Section 7. Counterparts. This Agreement may be executed in one or more counterparts, each of which when executed shall be deemed to be an original but all of which shall constitute one and the same agreement. Facsimile copies or “PDF” or similar electronic data format copies of signatures shall constitute original signatures for all purposes of this Agreement and any enforcement hereof.
Section 8. Entire Agreement. This Agreement, including Exhibit A attached hereto, together with the Merger Agreement, constitute the entire agreement and supersede all other agreements and undertakings, both written and oral, among the parties, or any of them, with respect to the subject matter hereof.
Section 9. Amendments. This Agreement may not be modified or amended except by a writing executed by the parties hereto.

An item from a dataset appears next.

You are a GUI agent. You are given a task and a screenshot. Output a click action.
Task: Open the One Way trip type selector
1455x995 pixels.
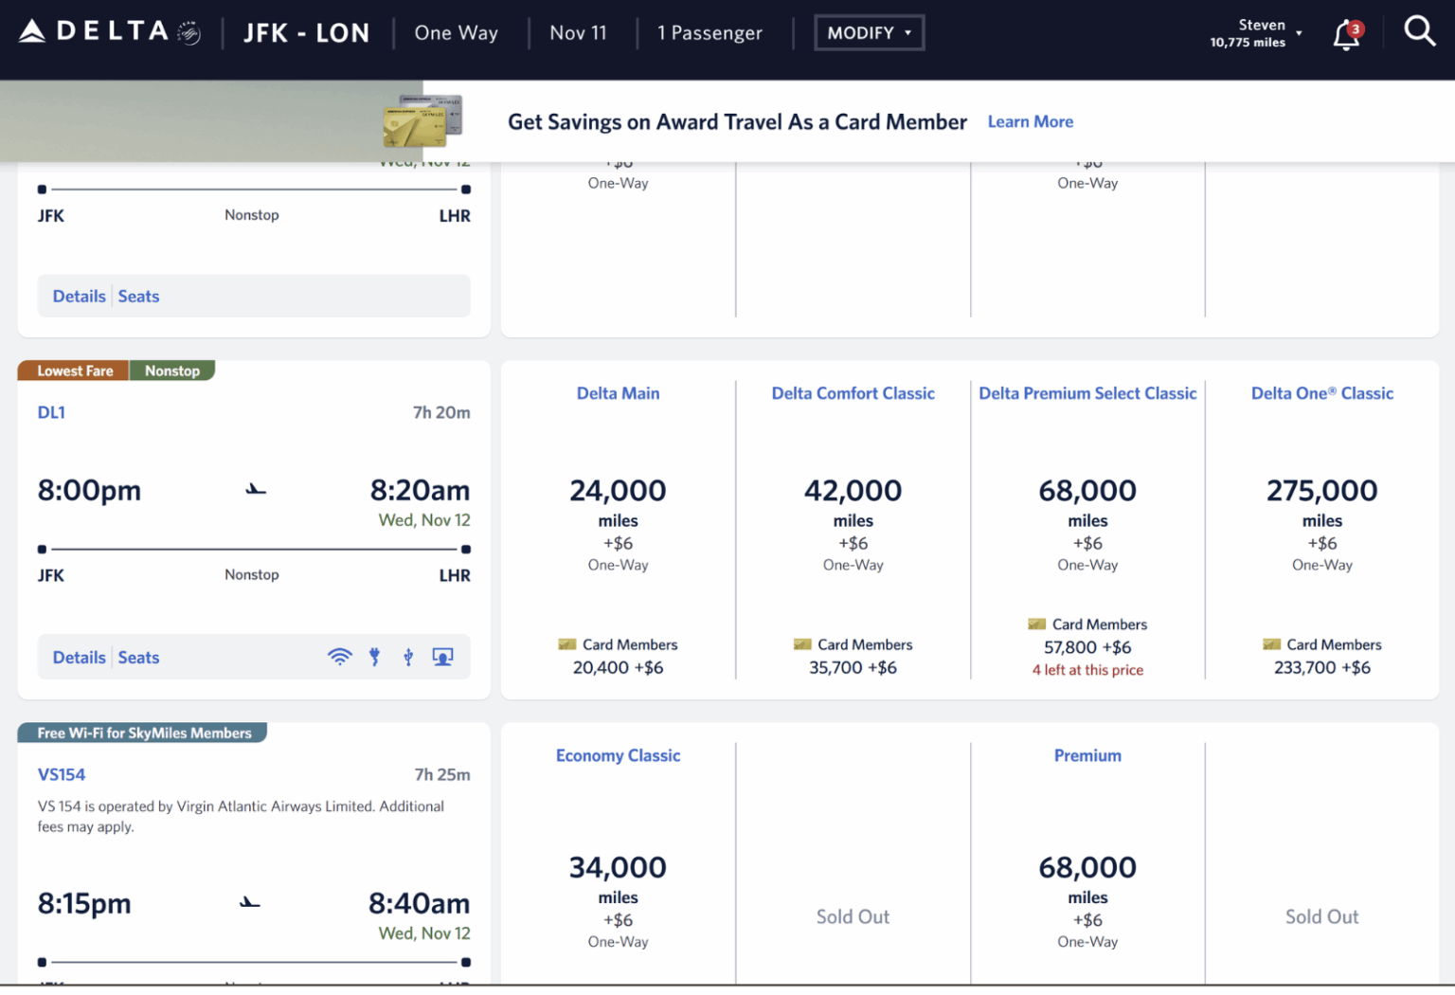pos(456,32)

Section 10. Severability. The provisions of this Agreement are severable, and in the event any provision hereof is determined to be invalid or unenforceable, such invalidity or unenforceability shall not in any way affect the validity or enforceability of the remaining provisions hereof.

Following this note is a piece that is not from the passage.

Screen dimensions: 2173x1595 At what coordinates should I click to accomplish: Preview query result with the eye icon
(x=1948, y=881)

Section 11. Third Party Beneficiaries. The parties to the various Award Agreements and the parties to the Other Agreements and Plans are intended to be third party beneficiaries to this Agreement.
[Signature Page Follows]
IN WITNESS WHEREOF, Assignor and Assignee have caused this Agreement to be executed as of the date first written above by their respective officers thereunto duly authorized.
| ASSIGNOR: |
| | |
| THE HOWARD HUGHES CORPORATION |
| | |
| By: | /s/ David O'Reilly |
| Name: | David O’Reilly |
| Title: | Chief Executive Officer |
| | |
| | |
| ASSIGNEE: |
| | |
| HOWARD HUGHES HOLDINGS INC. |
| | |
| By: | /s/ David O'Reilly |
| Name: | David O’Reilly |
| Title: | Chief Executive Officer |
[Signature Page – Assignment and Assumption Agreement]
Exhibit A
Assumed Agreements1
Stock Incentive Plans (and any and all applicable Award Agreements thereunder):2
| 1. | The Howard Hughes Corporation 2020 Equity Incentive Plan |
| 2. | The Howard Hughes Corporation 2010 Equity Incentive Plan |
| 3. | Warrant Agreement between The Howard Hughes Corporation and Grant Herlitz, dated October 4, 2017 |
Other Agreements and Plans:
| 1. | The Howard Hughes Corporation Deferred Compensation Plan |
| 2. | Obligations of Assignor to provide pay or benefits under any non-management director compensation programs |
| 3. | Second Amended and Restated Employment Agreement, dated December 1, 2020, between The Howard Hughes Corporation and David O’Reilly |
| 4. | Employment Agreement, dated December 1, 2020, between The Howard Hughes Corporation and L. Jay Cross |
| 5. | Employment Agreement, dated January 12, 2022, between The Howard Hughes Corporation and Carlos Olea |
| 6. | Each presently effective indemnification agreement between Assignor and any current or former director or officer of Assignor |
1 The Stock Incentive Plans and Other Agreements and Plans set forth in this Exhibit A include any and all currently-effective amendments thereto and/or restatements thereof.
2 Each Stock Incentive Plan includes any and all applicable Award Agreements thereunder (any and all equity-based award agreements, programs, sub-plans, notices, and/or similar agreements entered into or issued pursuant to the Stock Incentive Plans, and each outstanding award granted or assumed thereunder).